* _What the task requires_: Reproduce word for word the article below about the "M.R.S. Degree," from its title to its last sentence, leaving out the listing that follows it.

* _Selected passage_:
______________________________
A Ring by Spring
Before walking into The Mirror’s weekly story assignment meeting last week, the so-called “M.R.S. Degree” was a completely unfamiliar concept to me. The meaning wasn’t exactly hard to discern after an introduction to the idea from my editors and a few context clues, but even then I was confused — does such a thing still exist in our seemingly modern and progressive times?
The term — a play on the common honorific for married women — is used to describe a female undergraduate who attends a four-year college with the sole purpose of finding a husband, often with the intention of achieving a long-awaited dream of becoming a housewife and stay-at-home mom after graduation. Historically at least, many of the M.R.S. candidates left their respective colleges after finding Mr. Right, often before finishing their studies. Even for those who did leave with an undergraduate degree, the goal was to also to leave with an engagement ring or wedding band. Women’s, gender and sexuality studies professor Giavanna Munafo noted that the term stems from traditional views about what a family unit should look like.
______________________________
* _Dataset content_:

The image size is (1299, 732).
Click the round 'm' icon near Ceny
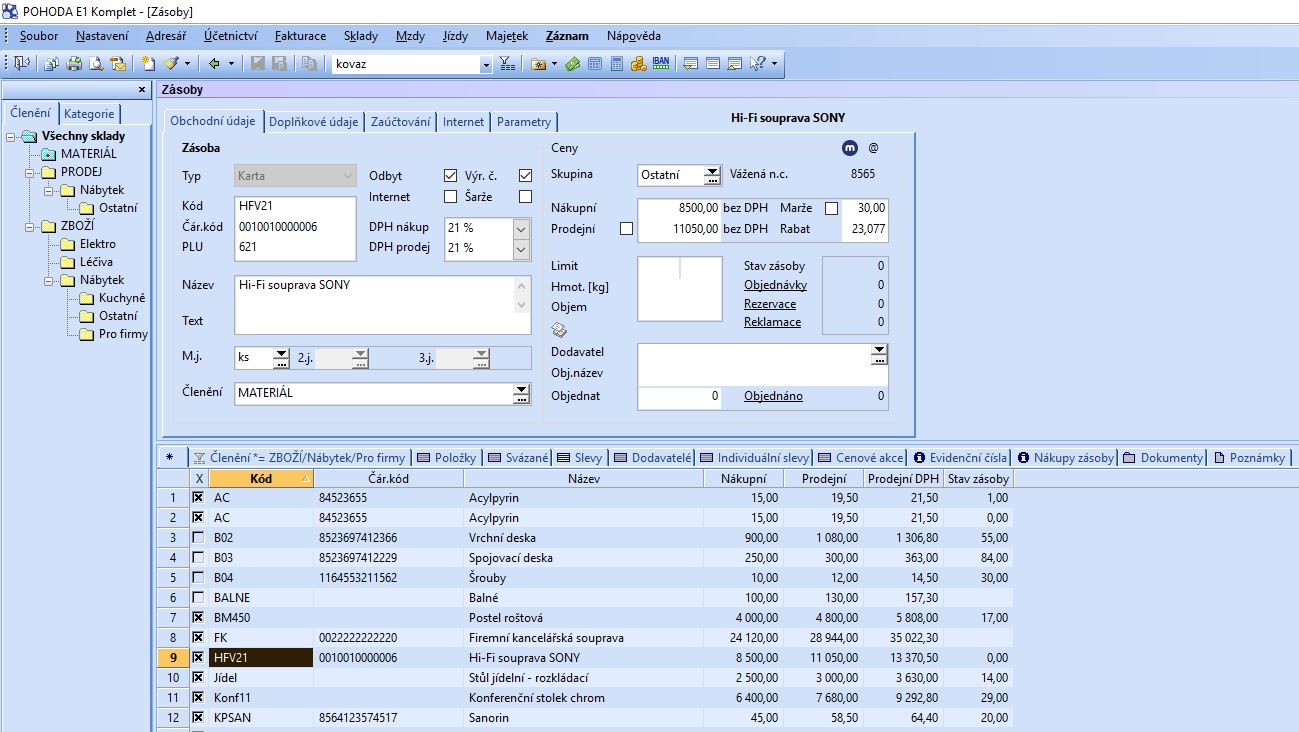pos(849,148)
______________________________
* _Task solution_:
A Ring by Spring
Before walking into The Mirror’s weekly story assignment meeting last week, the so-called “M.R.S. Degree” was a completely unfamiliar concept to me. The meaning wasn’t exactly hard to discern after an introduction to the idea from my editors and a few context clues, but even then I was confused — does such a thing still exist in our seemingly modern and progressive times?
The term — a play on the common honorific for married women — is used to describe a female undergraduate who attends a four-year college with the sole purpose of finding a husband, often with the intention of achieving a long-awaited dream of becoming a housewife and stay-at-home mom after graduation. Historically at least, many of the M.R.S. candidates left their respective colleges after finding Mr. Right, often before finishing their studies. Even for those who did leave with an undergraduate degree, the goal was to also to leave with an engagement ring or wedding band. Women’s, gender and sexuality studies professor Giavanna Munafo noted that the term stems from traditional views about what a family unit should look like.